[SOURCE RECORDS]
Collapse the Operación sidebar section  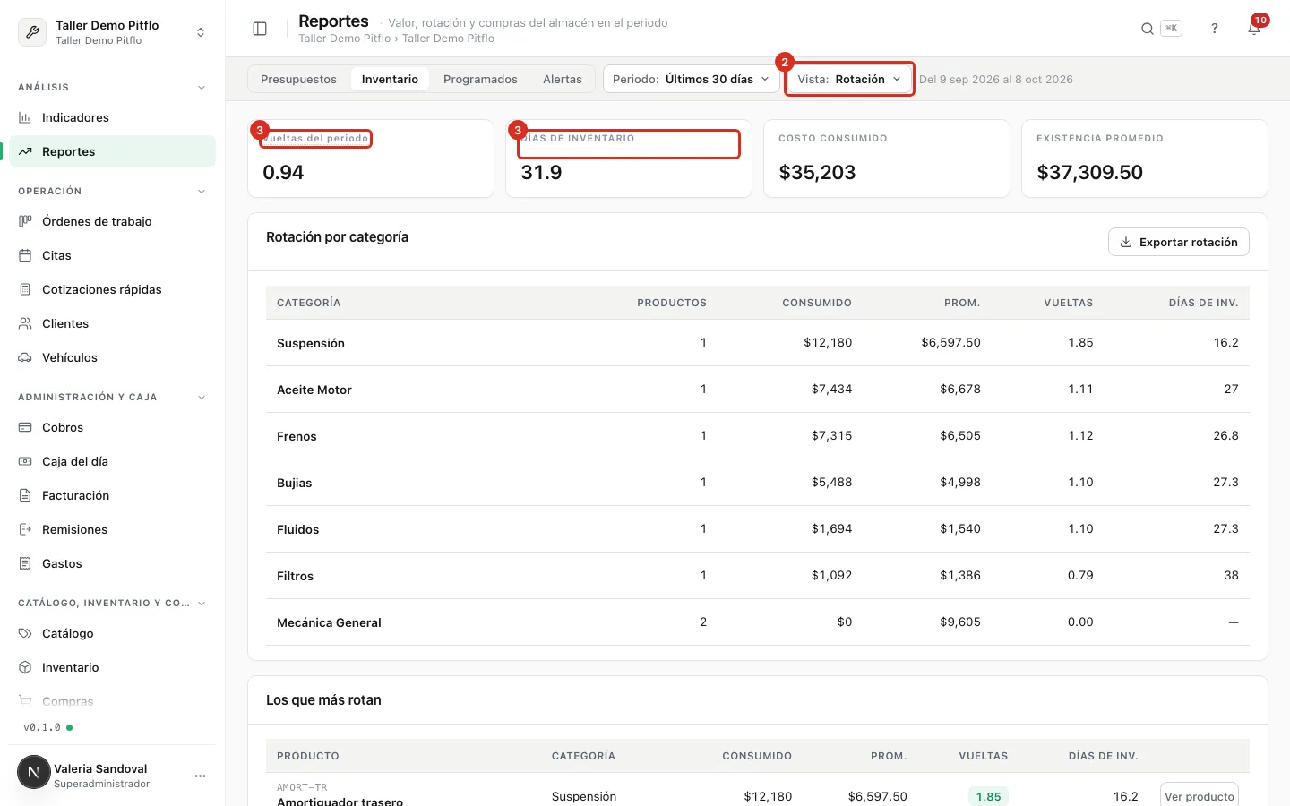202,192
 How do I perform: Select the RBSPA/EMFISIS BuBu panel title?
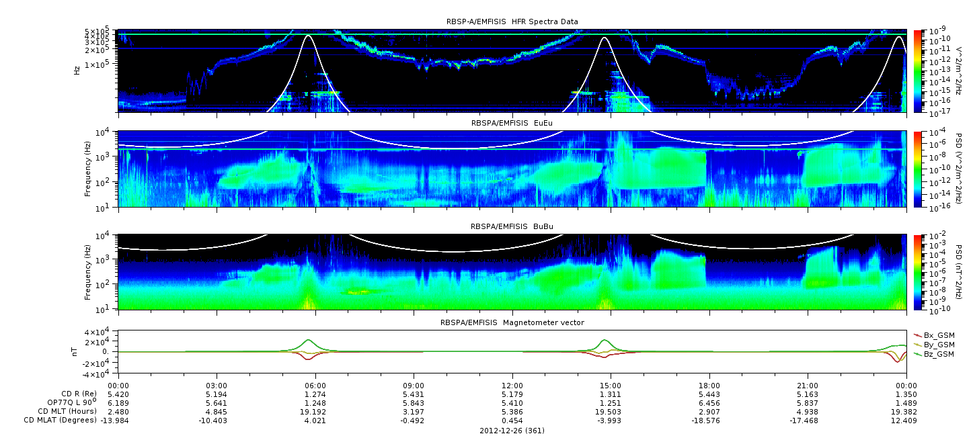(x=512, y=226)
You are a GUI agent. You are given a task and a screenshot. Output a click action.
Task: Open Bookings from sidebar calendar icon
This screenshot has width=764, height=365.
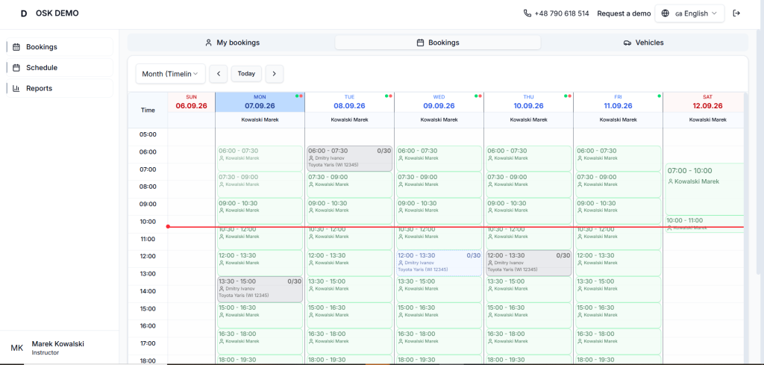pyautogui.click(x=16, y=47)
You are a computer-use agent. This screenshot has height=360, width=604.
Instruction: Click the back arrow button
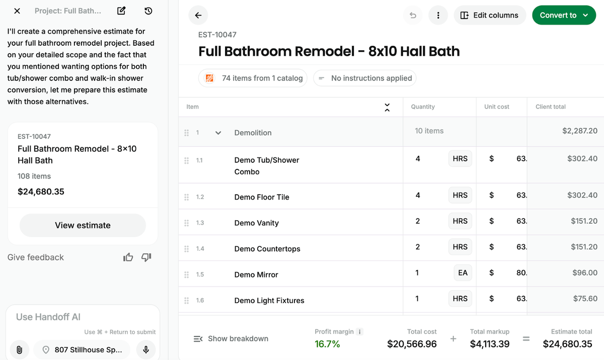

[WHAT YOU HAVE TO DO] Rewrite everything in the records from the line containing "You are a GUI" down to the line containing "pyautogui.click(x=16, y=47)", with "Bookings" changed to "Reservations" and nothing else altered. Leave the pictures out of your answer.

[SOLUTION]
You are a GUI agent. You are given a task and a screenshot. Output a click action.
Task: Open Reservations from sidebar calendar icon
This screenshot has width=764, height=365.
pyautogui.click(x=16, y=47)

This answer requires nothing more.